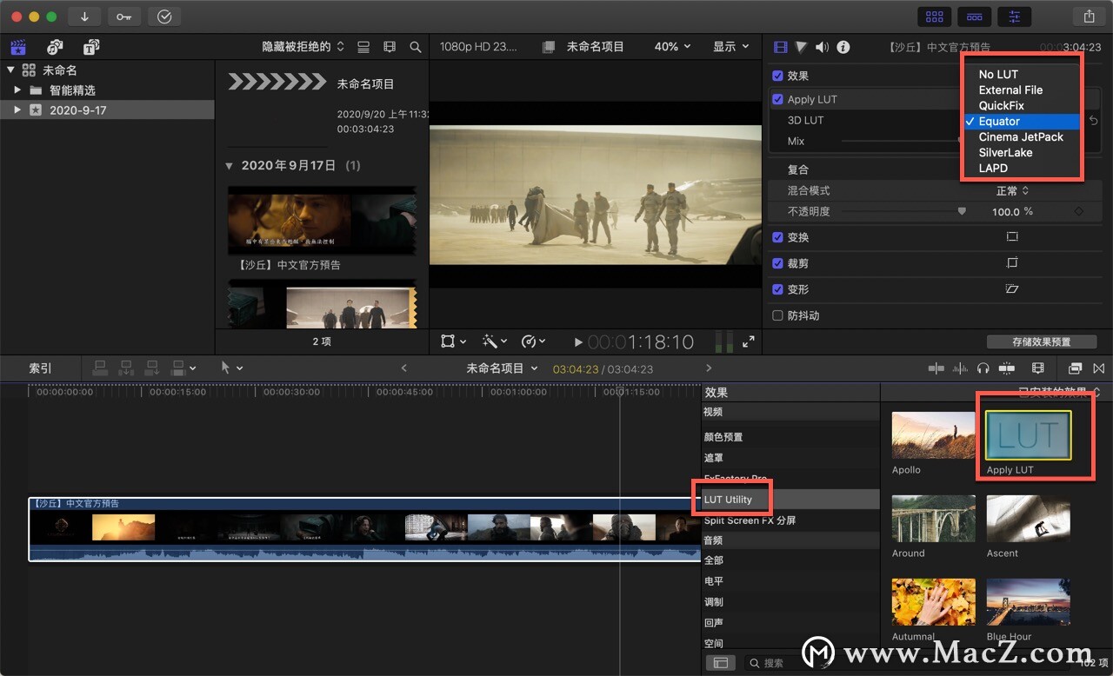Image resolution: width=1113 pixels, height=676 pixels.
Task: Uncheck the Apply LUT effect checkbox
Action: 777,99
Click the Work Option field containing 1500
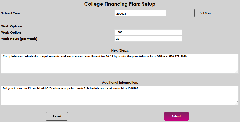This screenshot has height=122, width=240. 148,32
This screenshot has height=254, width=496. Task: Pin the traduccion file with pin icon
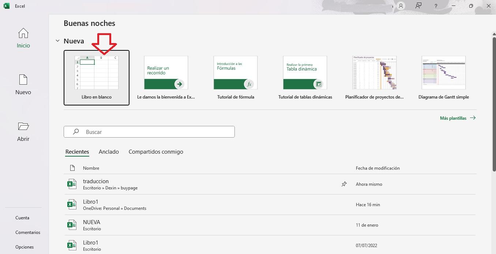click(344, 184)
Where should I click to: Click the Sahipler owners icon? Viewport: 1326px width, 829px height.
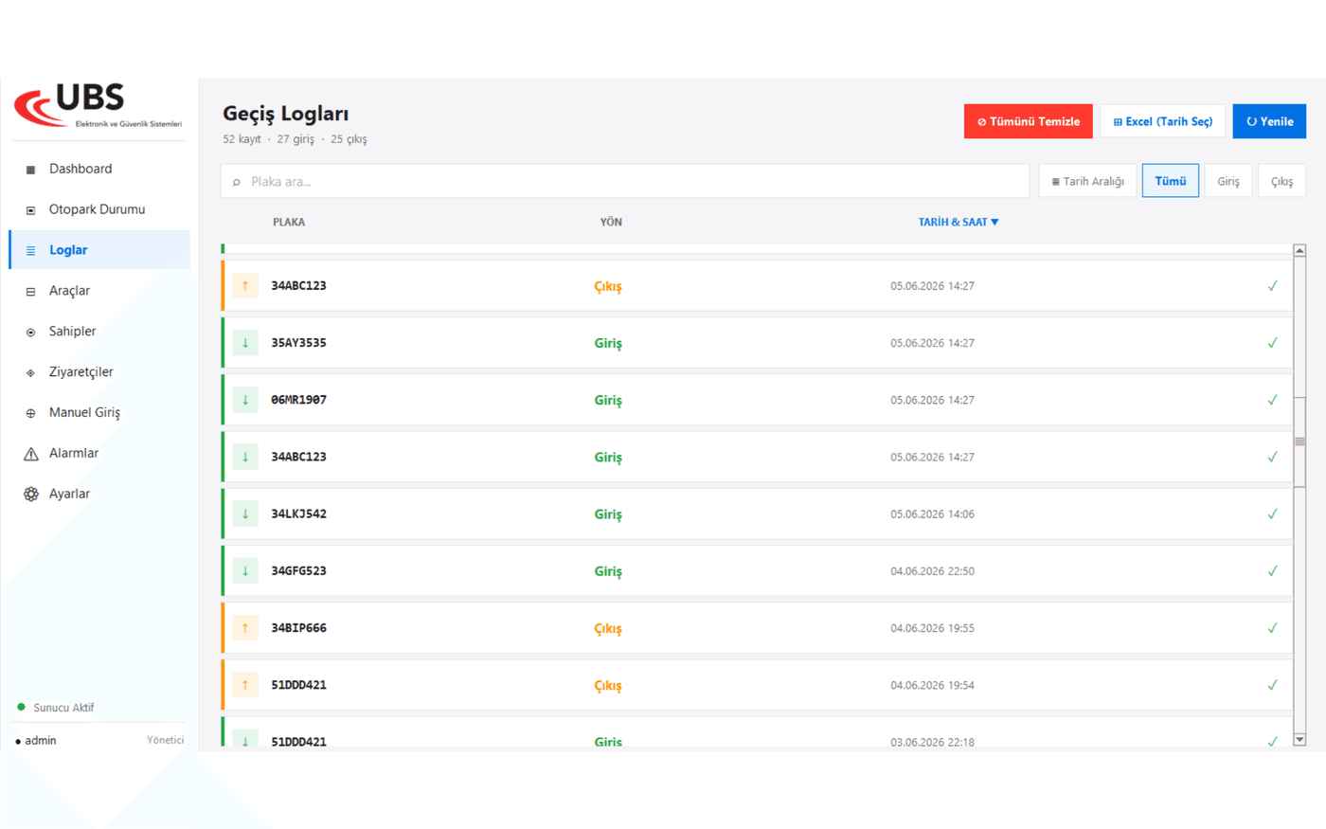tap(30, 333)
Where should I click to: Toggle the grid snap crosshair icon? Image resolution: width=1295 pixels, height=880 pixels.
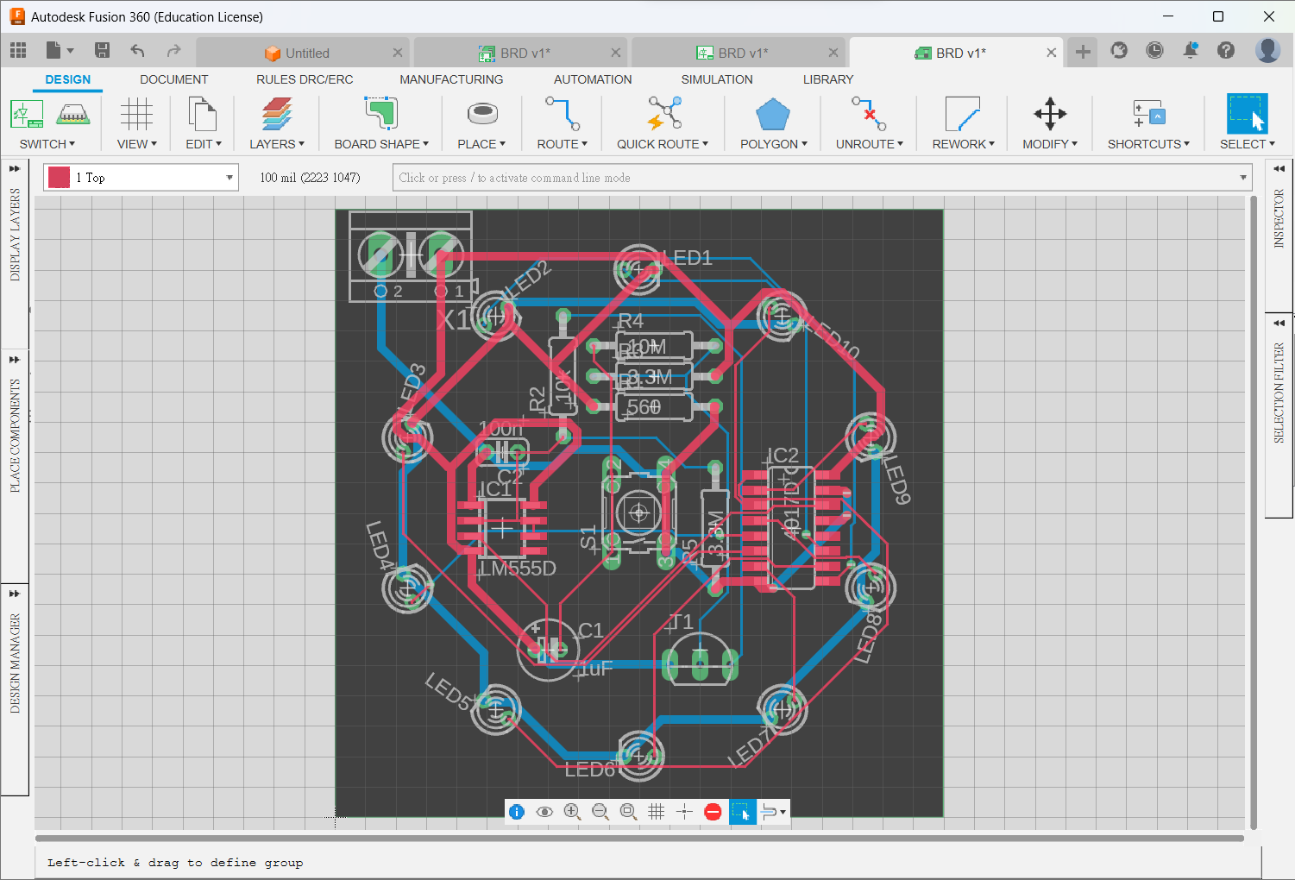pos(684,812)
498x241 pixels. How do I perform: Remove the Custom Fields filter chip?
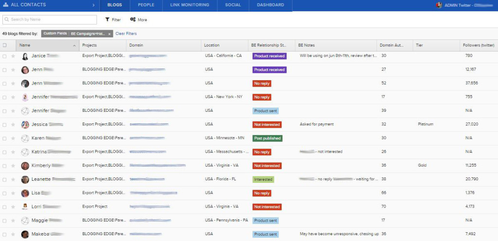point(109,34)
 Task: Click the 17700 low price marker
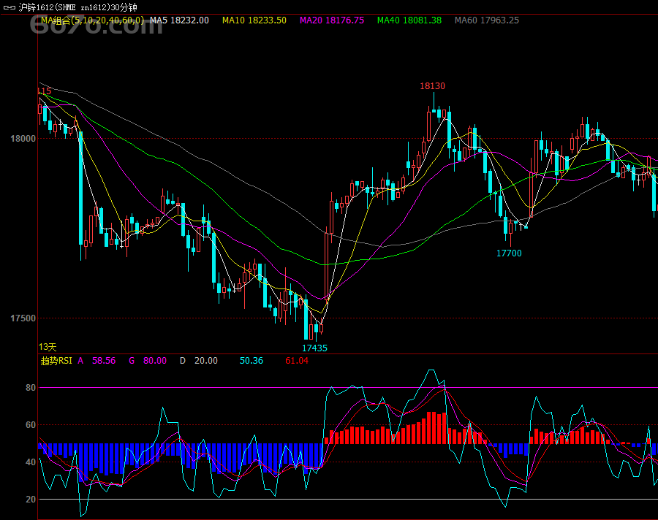click(x=509, y=253)
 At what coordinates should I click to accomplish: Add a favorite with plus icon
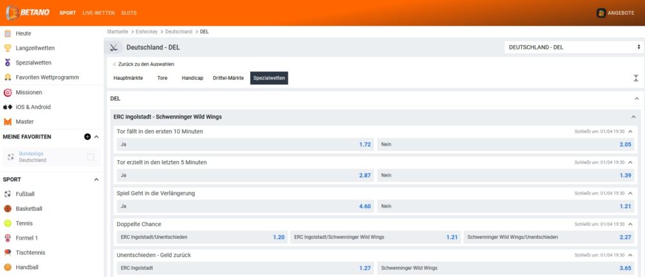87,137
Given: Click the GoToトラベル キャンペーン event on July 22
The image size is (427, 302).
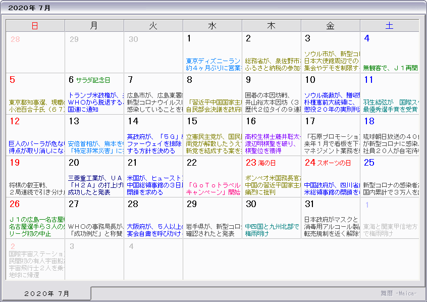Looking at the screenshot, I should [x=213, y=188].
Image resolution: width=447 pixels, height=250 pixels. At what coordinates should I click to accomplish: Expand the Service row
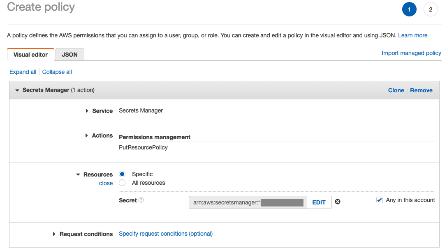[x=87, y=111]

▶ _EXERCISE INSTRUCTIONS_
Nothing but the lines from the one that holds "Given: Click the" through the end of the data should appear, written out exactly, without pictures.

▶ _ANSWER TO THE PROBLEM_
Given: Click the GoToトラベル キャンペーン event on July 22
The image size is (427, 302).
Looking at the screenshot, I should [x=213, y=188].
Image resolution: width=447 pixels, height=250 pixels. At what coordinates should I click to accomplish: Expand the Service row
[x=87, y=111]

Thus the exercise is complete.